Q. Someone whose practice is focused on the urinary tracts in part?
A. Correct.
Q You don't come at it in the perspective of general surgeon because you're not, right?
A. Correct.
[68] In the narrative section of his reasons, the trial judge accepted that Dr. Soenen performed a pelvic examination on Ms. Young on July 7, 2008 and reviewed Dr. Chow's ultrasound report and the blood test report. Although he did not find specifically that Dr. Soenen discussed the ultrasound report with Dr. Chow, Dr. Soenen's evidence in that respect was not challenged in cross-examination. Moreover, the trial judge did not reject it.

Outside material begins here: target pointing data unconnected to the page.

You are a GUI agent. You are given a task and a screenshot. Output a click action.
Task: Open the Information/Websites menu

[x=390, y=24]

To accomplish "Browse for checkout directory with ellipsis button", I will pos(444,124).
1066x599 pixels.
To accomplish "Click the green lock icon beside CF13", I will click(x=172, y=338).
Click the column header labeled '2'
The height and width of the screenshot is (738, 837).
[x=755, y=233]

[69] Considering the evidence as a whole, in my view, the trial judge's conclusion that Dr. Soenen fell below the standard of care is not supported by the expert evidence. Once told of the steps Dr. Soenen had taken before deciding on a course of action, the experts upon whom the trial judge relied essentially acknowledged that Dr. Soenen's decision not to order a CT scan on July 7, 2008 did not breach the standard of care. Although Dr. Radomski's acknowledgment was not as clear as that of Dr. Holliday, he did agree that not ordering a CT scan was "an option" and that his [Dr. Radomski's] choice of options did not reflect the standard of care.
[70] The trial judge did not advert to this evidence in his reasons. He also provided no basis for rejecting it or for concluding that the initial opinions of Drs. Holiday and Radomski had not been significantly qualified in cross-examination. In the circumstances, I conclude that the trial judge's finding that Dr. Soenen breached the standard of care in his post-operative care was not reasonably supported by the evidence.
[71] Dr. Soenen advanced an additional argument that causation was not made out, given the likelihood the ureteric transection was the result of a burn injury which would not have crystalized by July 7, 2008. Given my conclusion set out above, it is unnecessary that I address this issue.
[72] I would therefore allow the cross-appeal, set aside the trial judge's judgment and dismiss the action against Dr. Soenen.
D. Disposition
[73] Based on the foregoing reasons, I would dismiss the appeal, allow the cross-appeal, set aside the trial judge's judgment and dismiss the action against Dr. Soenen. I would award costs of the appeal and cross-appeal, if demanded, on a partial indemnity scale fixed in the agreed upon amount of $10,000 inclusive of disbursements and HST. If the parties are unable to agree on costs of the proceeding below, they may make brief written submissions within 30 days of the date of the release of this judgment.
Released:
"GH" "Janet Simmons J.A."
"MAY 17 2017" "I agree S.E. Pepall J.A."
"I agree Grant Huscroft J.A."
[1] When discussing whether Dr. Soenen was negligent, the trial judge noted that Dr. Soenen had performed 400 to 500 LAVHs by 2008 and that only two of his patients, including Ms. Young, had suffered ureteric injury. The trial judge said, "[t]his rate is said to be well within the accepted statistical range."